##### Text provided

"Sweetheart" is a song released by the Bee Gees, released as the B-side of "I.O.I.O." in March 1970. and released on the album Cucumber Castle in April 1970.

Recording
The song was written by Barry and Maurice Gibb, and featured Barry Gibb on lead vocal. Violins are featured in this song, but the musicians who played theme were not credited. The song was recorded on September 26, 1969. Barry Gibb only sings and play guitar on the song's demo.

It was one of the tracks featuring Terry Cox on drums following the departure of Bee Gees' original drummer Colin Petersen.

Personnel
Barry Gibb — lead and harmony vocal, acoustic guitar
Maurice Gibb — backing vocal, bass and acoustic guitar, piano
Terry Cox — drums
Uncredited — violins, orchestral arrangement

Engelbert Humperdinck version
The song was later recorded by Engelbert Humperdinck and released as a single, and its flipside was "Born to Be Wanted" on Decca Records in UK, Germany and Belgium, on Parrot Records in US and Jugoton Recordsin Yugoslavia. The song was released on his album Sweetheart.

##########

» Stated problem 1:
Please reproduce the records from the line with "The height and width of the screenshot is (882, 1568)." to the line with "(1180, 851).", including both of those lines.
The song text and the records have no connection to each other.

##### Dataset

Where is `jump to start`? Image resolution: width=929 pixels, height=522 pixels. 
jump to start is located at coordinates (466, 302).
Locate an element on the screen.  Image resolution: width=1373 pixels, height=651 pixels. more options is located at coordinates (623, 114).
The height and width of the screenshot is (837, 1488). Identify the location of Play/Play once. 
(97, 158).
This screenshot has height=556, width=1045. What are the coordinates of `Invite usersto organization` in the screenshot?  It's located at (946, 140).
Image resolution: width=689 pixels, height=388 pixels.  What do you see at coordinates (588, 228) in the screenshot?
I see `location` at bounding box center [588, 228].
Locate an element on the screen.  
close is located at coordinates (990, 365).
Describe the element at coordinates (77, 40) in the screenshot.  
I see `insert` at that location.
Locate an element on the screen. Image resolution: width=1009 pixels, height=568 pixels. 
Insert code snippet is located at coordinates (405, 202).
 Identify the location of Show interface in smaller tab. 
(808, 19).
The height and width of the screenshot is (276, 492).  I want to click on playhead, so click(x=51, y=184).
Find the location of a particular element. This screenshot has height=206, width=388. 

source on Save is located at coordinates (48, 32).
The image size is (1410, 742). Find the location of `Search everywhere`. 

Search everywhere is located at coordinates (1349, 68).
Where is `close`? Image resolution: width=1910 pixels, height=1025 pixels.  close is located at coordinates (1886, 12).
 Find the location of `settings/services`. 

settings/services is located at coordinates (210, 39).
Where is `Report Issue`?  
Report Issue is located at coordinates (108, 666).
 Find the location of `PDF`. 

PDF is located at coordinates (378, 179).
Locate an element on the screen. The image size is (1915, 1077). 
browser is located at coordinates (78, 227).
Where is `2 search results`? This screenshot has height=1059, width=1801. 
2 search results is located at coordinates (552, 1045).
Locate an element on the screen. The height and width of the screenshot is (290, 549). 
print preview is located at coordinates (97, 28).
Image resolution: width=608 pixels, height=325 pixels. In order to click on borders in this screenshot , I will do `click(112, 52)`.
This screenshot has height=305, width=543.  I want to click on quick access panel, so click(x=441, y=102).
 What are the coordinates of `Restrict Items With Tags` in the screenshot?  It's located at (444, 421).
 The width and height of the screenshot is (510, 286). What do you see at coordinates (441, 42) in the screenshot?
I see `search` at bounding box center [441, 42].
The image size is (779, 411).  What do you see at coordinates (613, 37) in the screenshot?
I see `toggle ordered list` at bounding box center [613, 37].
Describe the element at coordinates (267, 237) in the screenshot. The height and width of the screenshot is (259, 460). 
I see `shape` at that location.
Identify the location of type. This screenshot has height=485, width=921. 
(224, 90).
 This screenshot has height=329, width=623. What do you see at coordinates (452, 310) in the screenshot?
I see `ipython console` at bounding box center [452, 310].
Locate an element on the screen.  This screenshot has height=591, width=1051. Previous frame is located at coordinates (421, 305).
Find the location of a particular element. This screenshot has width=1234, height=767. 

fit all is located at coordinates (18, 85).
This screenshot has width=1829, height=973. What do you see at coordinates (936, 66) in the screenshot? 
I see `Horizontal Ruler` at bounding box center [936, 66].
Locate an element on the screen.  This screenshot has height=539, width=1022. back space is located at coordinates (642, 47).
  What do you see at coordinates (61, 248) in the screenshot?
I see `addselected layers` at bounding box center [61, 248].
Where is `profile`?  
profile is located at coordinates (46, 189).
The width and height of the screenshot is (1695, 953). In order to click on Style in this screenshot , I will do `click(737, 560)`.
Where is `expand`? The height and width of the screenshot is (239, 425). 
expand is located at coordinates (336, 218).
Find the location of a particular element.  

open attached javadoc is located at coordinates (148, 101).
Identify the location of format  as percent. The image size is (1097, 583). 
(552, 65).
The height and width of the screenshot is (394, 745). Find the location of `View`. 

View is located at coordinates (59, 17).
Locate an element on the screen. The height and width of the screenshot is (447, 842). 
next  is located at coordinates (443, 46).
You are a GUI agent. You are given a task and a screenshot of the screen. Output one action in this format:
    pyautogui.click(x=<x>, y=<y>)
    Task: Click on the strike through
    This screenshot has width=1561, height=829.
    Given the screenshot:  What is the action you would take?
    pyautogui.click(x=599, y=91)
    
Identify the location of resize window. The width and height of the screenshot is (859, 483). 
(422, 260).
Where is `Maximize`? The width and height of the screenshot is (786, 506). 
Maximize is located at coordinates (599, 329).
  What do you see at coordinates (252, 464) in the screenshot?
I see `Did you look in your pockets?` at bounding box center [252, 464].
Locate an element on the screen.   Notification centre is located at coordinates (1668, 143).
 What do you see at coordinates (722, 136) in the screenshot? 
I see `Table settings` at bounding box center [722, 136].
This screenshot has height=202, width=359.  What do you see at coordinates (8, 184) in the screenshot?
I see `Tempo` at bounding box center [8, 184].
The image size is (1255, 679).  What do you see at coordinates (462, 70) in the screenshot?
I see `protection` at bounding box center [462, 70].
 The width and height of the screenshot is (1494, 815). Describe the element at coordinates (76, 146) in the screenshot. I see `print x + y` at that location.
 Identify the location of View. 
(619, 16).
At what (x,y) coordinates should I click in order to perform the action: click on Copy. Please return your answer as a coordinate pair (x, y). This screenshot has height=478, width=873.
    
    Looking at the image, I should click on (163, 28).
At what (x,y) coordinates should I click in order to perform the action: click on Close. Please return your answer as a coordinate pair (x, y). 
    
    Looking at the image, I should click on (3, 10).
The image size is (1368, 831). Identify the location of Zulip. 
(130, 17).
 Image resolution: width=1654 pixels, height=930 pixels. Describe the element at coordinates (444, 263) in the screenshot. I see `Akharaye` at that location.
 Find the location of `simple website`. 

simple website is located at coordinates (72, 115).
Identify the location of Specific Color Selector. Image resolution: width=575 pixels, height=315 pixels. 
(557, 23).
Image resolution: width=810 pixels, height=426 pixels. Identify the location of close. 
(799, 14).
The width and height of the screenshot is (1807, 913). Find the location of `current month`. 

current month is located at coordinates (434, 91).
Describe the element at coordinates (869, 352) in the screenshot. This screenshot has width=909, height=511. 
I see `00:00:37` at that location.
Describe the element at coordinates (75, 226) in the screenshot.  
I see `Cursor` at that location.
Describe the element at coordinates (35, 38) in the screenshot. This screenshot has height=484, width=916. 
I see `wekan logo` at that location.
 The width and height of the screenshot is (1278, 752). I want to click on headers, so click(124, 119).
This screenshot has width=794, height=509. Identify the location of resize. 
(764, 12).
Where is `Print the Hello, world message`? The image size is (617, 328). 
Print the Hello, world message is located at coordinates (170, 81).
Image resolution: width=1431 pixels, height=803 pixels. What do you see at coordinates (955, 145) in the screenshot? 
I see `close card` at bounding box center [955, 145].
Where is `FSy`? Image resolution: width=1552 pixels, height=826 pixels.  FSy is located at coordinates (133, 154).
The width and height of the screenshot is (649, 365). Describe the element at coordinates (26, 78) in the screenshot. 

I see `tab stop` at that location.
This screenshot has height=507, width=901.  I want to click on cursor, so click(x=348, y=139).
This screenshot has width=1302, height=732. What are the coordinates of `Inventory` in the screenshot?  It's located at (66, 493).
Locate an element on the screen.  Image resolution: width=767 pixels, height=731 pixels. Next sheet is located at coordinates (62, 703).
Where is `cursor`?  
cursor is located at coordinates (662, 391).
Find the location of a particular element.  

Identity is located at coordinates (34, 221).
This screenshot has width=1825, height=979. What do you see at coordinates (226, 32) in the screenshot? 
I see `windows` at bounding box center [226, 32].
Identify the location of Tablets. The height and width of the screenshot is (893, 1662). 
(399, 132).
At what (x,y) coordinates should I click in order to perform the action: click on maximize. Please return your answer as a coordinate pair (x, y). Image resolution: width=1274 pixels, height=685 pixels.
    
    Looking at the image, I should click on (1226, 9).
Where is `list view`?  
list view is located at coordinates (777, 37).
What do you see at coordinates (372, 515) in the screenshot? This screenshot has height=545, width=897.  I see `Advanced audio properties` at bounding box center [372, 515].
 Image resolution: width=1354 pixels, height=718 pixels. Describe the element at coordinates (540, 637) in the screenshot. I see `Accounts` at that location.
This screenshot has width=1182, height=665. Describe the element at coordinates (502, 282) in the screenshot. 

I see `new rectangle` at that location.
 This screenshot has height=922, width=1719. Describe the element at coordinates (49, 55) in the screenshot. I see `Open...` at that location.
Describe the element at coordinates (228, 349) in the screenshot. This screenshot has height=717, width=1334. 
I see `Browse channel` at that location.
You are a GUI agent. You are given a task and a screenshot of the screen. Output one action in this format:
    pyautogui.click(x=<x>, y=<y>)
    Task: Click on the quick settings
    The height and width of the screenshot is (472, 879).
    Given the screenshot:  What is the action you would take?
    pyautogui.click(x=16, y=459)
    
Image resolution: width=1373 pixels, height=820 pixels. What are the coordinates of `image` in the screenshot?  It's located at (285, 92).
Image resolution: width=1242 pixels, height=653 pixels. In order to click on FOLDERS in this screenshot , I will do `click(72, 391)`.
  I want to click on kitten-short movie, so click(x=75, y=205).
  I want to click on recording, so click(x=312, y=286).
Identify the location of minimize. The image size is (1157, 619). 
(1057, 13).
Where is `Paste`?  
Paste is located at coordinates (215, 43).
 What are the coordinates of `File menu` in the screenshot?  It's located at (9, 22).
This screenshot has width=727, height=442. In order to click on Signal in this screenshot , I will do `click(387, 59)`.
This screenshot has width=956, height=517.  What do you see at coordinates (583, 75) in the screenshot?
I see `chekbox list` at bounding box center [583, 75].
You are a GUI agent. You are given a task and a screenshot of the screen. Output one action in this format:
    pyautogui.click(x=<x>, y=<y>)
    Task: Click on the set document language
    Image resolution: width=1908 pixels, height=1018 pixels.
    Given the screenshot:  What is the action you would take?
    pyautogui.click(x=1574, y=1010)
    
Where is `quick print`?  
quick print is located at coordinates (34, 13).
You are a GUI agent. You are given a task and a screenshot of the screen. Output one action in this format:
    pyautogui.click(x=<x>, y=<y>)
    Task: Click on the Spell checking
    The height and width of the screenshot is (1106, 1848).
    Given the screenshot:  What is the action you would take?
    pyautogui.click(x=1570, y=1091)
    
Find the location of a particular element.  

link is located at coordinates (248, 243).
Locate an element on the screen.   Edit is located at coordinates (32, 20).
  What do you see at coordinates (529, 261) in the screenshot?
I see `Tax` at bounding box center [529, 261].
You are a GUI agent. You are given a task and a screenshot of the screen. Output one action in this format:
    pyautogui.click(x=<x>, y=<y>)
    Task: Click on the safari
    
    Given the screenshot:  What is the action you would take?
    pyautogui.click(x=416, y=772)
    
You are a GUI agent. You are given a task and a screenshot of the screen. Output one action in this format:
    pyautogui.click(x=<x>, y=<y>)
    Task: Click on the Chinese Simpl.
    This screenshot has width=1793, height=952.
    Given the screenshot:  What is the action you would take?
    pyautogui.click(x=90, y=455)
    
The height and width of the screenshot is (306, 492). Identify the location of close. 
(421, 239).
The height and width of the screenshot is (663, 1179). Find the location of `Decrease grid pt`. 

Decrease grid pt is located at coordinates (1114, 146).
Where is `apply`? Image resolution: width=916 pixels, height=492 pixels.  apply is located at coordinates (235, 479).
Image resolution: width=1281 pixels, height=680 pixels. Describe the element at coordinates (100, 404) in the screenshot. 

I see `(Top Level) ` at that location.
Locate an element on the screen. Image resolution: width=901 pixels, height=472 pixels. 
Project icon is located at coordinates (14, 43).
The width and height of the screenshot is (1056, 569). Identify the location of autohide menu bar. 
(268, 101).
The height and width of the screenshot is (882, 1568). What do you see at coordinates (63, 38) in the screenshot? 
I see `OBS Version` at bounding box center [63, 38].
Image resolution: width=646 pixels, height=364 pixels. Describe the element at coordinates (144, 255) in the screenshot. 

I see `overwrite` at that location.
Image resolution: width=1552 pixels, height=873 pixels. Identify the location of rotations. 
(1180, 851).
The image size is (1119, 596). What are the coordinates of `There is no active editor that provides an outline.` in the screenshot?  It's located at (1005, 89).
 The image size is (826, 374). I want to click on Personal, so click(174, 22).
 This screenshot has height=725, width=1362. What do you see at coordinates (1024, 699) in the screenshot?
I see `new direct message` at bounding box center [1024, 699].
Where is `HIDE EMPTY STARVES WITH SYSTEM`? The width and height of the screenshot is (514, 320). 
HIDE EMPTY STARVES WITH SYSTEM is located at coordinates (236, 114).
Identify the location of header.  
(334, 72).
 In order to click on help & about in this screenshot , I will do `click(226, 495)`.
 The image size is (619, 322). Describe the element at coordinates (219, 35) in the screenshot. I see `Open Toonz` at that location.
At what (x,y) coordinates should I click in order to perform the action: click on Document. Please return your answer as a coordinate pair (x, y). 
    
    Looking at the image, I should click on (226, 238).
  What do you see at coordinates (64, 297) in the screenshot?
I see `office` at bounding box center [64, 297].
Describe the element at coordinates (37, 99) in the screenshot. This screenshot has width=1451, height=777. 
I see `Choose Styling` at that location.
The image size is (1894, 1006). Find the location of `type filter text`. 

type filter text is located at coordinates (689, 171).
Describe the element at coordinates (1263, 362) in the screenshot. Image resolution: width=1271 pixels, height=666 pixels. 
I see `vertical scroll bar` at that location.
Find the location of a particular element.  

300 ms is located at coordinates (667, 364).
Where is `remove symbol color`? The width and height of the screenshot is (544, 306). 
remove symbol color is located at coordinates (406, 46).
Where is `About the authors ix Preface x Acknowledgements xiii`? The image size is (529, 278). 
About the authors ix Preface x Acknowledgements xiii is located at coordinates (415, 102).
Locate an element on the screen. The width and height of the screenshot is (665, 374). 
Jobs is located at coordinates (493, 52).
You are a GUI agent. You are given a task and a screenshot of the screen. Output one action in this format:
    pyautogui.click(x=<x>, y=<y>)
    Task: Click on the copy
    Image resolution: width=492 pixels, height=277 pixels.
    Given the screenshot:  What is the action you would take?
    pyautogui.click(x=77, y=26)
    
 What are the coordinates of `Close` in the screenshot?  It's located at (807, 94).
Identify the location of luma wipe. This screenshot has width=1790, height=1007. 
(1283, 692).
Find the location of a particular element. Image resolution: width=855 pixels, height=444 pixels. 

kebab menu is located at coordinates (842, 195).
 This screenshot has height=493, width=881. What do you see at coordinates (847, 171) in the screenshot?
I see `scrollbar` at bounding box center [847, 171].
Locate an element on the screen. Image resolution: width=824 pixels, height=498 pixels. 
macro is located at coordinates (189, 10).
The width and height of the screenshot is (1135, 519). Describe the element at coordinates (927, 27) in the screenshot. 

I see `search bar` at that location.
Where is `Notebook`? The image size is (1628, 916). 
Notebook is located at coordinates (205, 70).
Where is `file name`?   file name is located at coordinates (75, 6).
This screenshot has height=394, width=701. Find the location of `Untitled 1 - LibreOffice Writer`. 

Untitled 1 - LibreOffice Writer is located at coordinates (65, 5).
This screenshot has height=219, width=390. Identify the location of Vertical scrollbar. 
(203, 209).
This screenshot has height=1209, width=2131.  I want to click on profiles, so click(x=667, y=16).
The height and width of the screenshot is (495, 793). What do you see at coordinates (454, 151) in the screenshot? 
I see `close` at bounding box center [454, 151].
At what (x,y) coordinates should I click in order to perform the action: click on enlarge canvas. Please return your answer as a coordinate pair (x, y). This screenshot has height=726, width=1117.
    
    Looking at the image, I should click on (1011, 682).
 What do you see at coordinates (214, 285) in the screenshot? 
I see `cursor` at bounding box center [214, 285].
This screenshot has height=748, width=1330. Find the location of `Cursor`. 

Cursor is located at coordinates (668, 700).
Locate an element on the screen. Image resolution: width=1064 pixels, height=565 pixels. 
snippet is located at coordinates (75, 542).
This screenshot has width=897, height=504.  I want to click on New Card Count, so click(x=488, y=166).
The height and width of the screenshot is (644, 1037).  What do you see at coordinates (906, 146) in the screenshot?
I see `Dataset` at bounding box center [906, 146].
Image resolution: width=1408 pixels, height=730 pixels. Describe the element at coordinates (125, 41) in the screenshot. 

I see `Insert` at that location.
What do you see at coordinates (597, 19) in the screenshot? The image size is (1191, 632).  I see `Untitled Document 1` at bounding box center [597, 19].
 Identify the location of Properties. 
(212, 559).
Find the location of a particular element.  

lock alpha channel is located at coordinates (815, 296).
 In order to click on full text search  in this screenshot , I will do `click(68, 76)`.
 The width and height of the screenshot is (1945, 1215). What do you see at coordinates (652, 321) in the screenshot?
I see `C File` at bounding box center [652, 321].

##########

» Stated problem 2:
Name every country the song text gives for the Engelbert Humperdinck single's release.

» Written answer 1:
The height and width of the screenshot is (882, 1568). What do you see at coordinates (63, 38) in the screenshot? 
I see `OBS Version` at bounding box center [63, 38].
Image resolution: width=646 pixels, height=364 pixels. Describe the element at coordinates (144, 255) in the screenshot. 

I see `overwrite` at that location.
Image resolution: width=1552 pixels, height=873 pixels. Identify the location of rotations. 
(1180, 851).

» Written answer 2:
UK, Germany, Belgium, US, Yugoslavia